Segment Open
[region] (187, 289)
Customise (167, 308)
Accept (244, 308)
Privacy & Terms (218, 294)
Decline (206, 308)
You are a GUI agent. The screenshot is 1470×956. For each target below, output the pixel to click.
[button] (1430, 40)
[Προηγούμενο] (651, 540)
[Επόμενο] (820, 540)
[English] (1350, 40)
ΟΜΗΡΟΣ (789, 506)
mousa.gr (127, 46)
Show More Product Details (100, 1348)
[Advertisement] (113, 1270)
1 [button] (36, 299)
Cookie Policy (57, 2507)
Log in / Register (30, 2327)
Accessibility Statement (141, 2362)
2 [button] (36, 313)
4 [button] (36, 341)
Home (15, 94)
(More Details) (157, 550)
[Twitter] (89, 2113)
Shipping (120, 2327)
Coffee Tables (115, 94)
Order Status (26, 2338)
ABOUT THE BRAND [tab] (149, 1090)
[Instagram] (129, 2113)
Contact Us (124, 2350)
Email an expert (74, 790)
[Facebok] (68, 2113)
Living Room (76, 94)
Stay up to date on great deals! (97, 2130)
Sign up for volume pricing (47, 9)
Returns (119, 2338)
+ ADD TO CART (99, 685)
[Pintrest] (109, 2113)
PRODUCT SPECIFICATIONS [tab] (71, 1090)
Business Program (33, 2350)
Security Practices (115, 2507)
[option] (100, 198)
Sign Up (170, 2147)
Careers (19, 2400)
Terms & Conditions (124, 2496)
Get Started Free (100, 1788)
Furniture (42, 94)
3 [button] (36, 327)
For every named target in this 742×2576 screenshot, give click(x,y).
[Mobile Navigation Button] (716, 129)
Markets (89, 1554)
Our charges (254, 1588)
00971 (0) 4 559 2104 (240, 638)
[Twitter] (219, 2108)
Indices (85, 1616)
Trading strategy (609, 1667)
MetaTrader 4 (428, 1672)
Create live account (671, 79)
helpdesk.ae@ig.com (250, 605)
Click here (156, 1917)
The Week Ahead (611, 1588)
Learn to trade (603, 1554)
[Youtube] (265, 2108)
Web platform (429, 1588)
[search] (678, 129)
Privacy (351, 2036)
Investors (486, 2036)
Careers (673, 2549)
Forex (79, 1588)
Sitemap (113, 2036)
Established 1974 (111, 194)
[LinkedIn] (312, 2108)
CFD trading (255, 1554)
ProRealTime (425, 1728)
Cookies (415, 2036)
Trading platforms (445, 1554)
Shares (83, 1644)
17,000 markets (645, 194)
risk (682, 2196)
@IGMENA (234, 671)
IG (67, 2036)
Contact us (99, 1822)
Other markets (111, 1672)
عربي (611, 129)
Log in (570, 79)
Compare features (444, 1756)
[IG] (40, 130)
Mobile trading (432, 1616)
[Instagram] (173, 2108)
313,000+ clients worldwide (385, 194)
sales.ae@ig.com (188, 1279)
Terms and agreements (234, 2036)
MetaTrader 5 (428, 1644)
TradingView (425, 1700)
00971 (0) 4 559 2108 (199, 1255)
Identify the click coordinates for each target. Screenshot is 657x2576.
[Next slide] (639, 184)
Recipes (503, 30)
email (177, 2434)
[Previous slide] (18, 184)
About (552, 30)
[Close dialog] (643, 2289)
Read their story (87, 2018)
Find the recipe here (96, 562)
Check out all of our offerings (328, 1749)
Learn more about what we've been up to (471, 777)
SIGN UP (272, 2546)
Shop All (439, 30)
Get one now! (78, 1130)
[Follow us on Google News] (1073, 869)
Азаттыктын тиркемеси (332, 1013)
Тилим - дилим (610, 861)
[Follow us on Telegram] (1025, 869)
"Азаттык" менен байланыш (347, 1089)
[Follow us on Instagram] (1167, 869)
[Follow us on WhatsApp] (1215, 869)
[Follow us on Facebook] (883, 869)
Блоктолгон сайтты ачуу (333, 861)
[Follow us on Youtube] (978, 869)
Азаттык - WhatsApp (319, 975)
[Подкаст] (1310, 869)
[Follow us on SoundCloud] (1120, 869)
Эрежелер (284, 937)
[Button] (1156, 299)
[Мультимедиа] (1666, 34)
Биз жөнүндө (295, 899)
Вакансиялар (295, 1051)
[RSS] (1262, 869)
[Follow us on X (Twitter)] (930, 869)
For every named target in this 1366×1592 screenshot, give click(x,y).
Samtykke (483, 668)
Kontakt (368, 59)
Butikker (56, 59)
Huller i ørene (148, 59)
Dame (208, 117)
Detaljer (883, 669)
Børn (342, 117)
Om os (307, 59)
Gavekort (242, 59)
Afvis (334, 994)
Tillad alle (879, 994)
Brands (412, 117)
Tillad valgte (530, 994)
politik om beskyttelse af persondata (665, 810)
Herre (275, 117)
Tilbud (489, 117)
Segment Closed
» TASK GOAL
Each record must be copied out exactly and in full.

» RESULT OF THIS EXERCISE
[region] (187, 289)
Customise (167, 308)
Accept (244, 308)
Privacy & Terms (218, 294)
Decline (206, 308)
You are a GUI agent. The screenshot is 1470×956. For each target below, output the pixel to click.
[button] (1430, 40)
[Προηγούμενο] (651, 540)
[Επόμενο] (820, 540)
[English] (1350, 40)
ΟΜΗΡΟΣ (789, 506)
mousa.gr (127, 46)
Show More Product Details (100, 1348)
[Advertisement] (113, 1270)
1 [button] (36, 299)
Cookie Policy (57, 2507)
Log in / Register (30, 2327)
Accessibility Statement (141, 2362)
2 [button] (36, 313)
4 [button] (36, 341)
Home (15, 94)
(More Details) (157, 550)
[Twitter] (89, 2113)
Shipping (120, 2327)
Coffee Tables (115, 94)
Order Status (26, 2338)
ABOUT THE BRAND [tab] (149, 1090)
[Instagram] (129, 2113)
Contact Us (124, 2350)
Email an expert (74, 790)
[Facebok] (68, 2113)
Living Room (76, 94)
Stay up to date on great deals! (97, 2130)
Sign up for volume pricing (47, 9)
Returns (119, 2338)
+ ADD TO CART (99, 685)
[Pintrest] (109, 2113)
PRODUCT SPECIFICATIONS [tab] (71, 1090)
Business Program (33, 2350)
Security Practices (115, 2507)
[option] (100, 198)
Sign Up (170, 2147)
Careers (19, 2400)
Terms & Conditions (124, 2496)
Get Started Free (100, 1788)
Furniture (42, 94)
3 [button] (36, 327)
For every named target in this 742×2576 screenshot, give click(x,y).
[Mobile Navigation Button] (716, 129)
Markets (89, 1554)
Our charges (254, 1588)
00971 (0) 4 559 2104 (240, 638)
[Twitter] (219, 2108)
Indices (85, 1616)
Trading strategy (609, 1667)
MetaTrader 4 (428, 1672)
Create live account (671, 79)
helpdesk.ae@ig.com (250, 605)
Click here (156, 1917)
The Week Ahead (611, 1588)
Learn to trade (603, 1554)
[Youtube] (265, 2108)
Web platform (429, 1588)
[search] (678, 129)
Privacy (351, 2036)
Investors (486, 2036)
Careers (673, 2549)
Forex (79, 1588)
Sitemap (113, 2036)
Established 1974 (111, 194)
[LinkedIn] (312, 2108)
CFD trading (255, 1554)
ProRealTime (425, 1728)
Cookies (415, 2036)
Trading platforms (445, 1554)
Shares (83, 1644)
17,000 markets (645, 194)
risk (682, 2196)
@IGMENA (234, 671)
IG (67, 2036)
Contact us (99, 1822)
Other markets (111, 1672)
عربي (611, 129)
Log in (570, 79)
Compare features (444, 1756)
[IG] (40, 130)
Mobile trading (432, 1616)
[Instagram] (173, 2108)
313,000+ clients worldwide (385, 194)
sales.ae@ig.com (188, 1279)
Terms and agreements (234, 2036)
MetaTrader 5 (428, 1644)
TradingView (425, 1700)
00971 (0) 4 559 2108 (199, 1255)
Identify the click coordinates for each target. Screenshot is 657x2576.
[Next slide] (639, 184)
Recipes (503, 30)
email (177, 2434)
[Previous slide] (18, 184)
About (552, 30)
[Close dialog] (643, 2289)
Read their story (87, 2018)
Find the recipe here (96, 562)
Check out all of our offerings (328, 1749)
Learn more about what we've been up to (471, 777)
SIGN UP (272, 2546)
Shop All (439, 30)
Get one now! (78, 1130)
[Follow us on Google News] (1073, 869)
Азаттыктын тиркемеси (332, 1013)
Тилим - дилим (610, 861)
[Follow us on Telegram] (1025, 869)
"Азаттык" менен байланыш (347, 1089)
[Follow us on Instagram] (1167, 869)
[Follow us on WhatsApp] (1215, 869)
[Follow us on Facebook] (883, 869)
Блоктолгон сайтты ачуу (333, 861)
[Follow us on Youtube] (978, 869)
Азаттык - WhatsApp (319, 975)
[Подкаст] (1310, 869)
[Follow us on SoundCloud] (1120, 869)
Эрежелер (284, 937)
[Button] (1156, 299)
[Мультимедиа] (1666, 34)
Биз жөнүндө (295, 899)
Вакансиялар (295, 1051)
[RSS] (1262, 869)
[Follow us on X (Twitter)] (930, 869)
For every named target in this 1366×1592 screenshot, give click(x,y).
Samtykke (483, 668)
Kontakt (368, 59)
Butikker (56, 59)
Huller i ørene (148, 59)
Dame (208, 117)
Detaljer (883, 669)
Børn (342, 117)
Om os (307, 59)
Gavekort (242, 59)
Afvis (334, 994)
Tillad alle (879, 994)
Brands (412, 117)
Tillad valgte (530, 994)
politik om beskyttelse af persondata (665, 810)
Herre (275, 117)
Tilbud (489, 117)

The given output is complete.